(Records from a data collection)
··········

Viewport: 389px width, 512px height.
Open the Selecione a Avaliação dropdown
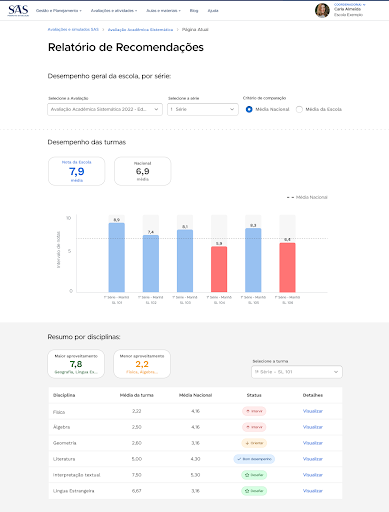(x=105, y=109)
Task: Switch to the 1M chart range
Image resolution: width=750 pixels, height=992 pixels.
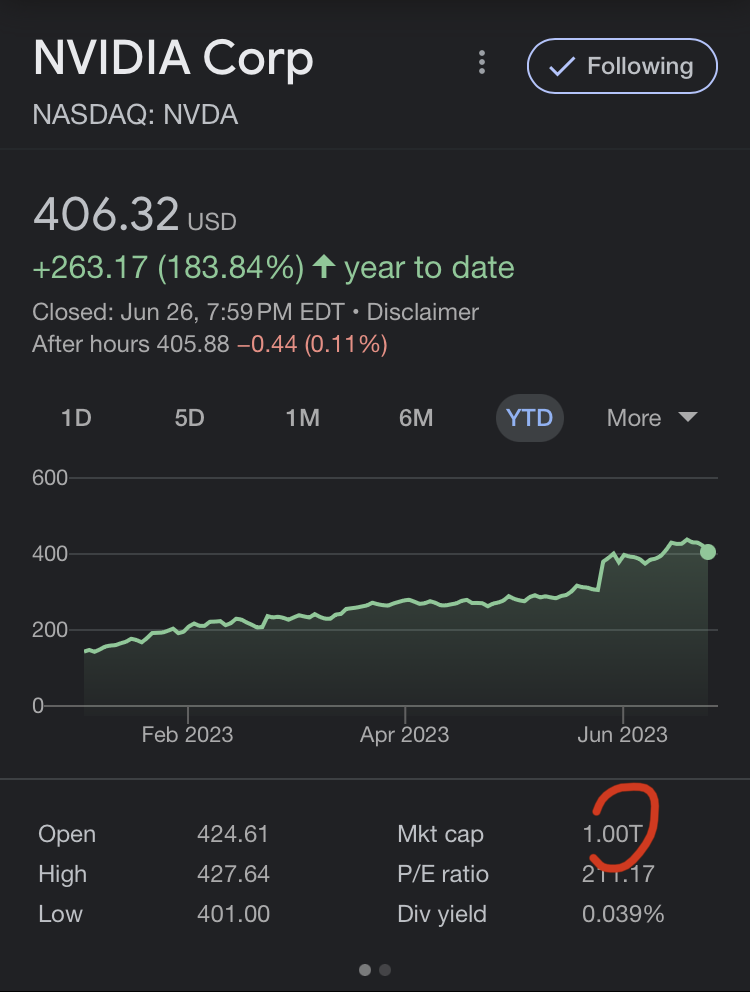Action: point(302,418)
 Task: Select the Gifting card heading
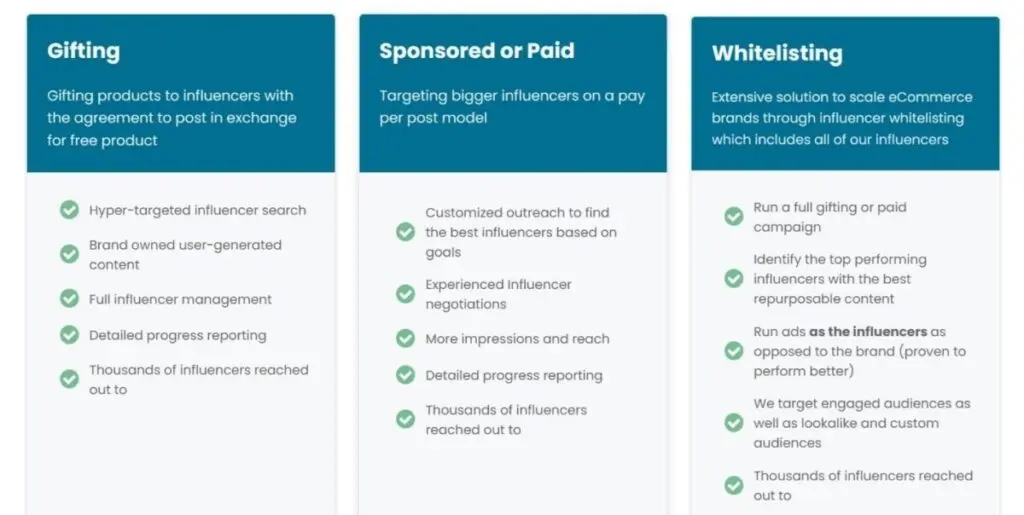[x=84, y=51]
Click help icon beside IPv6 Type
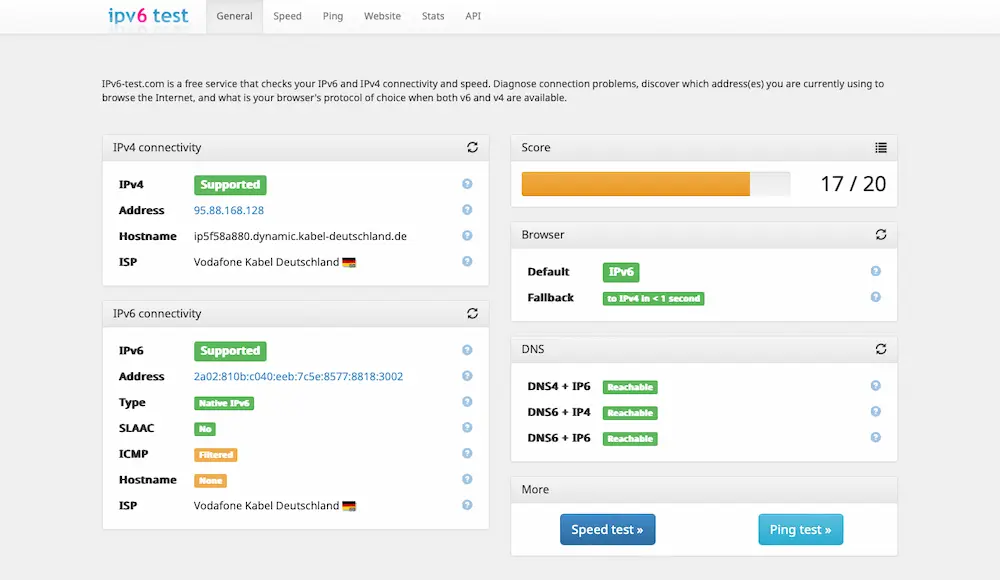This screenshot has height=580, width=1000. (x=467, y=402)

··········

■ PROBLEM: The records above are to be transcribed in full, with images omitted.

■ RESPONSE:
Viewport: 389px width, 512px height.
Open the Selecione a Avaliação dropdown
(x=105, y=109)
Task: Switch to the 1M chart range
Image resolution: width=750 pixels, height=992 pixels.
Action: point(302,418)
 Task: Select the Gifting card heading
[x=84, y=51]
Click help icon beside IPv6 Type
This screenshot has height=580, width=1000. (x=467, y=402)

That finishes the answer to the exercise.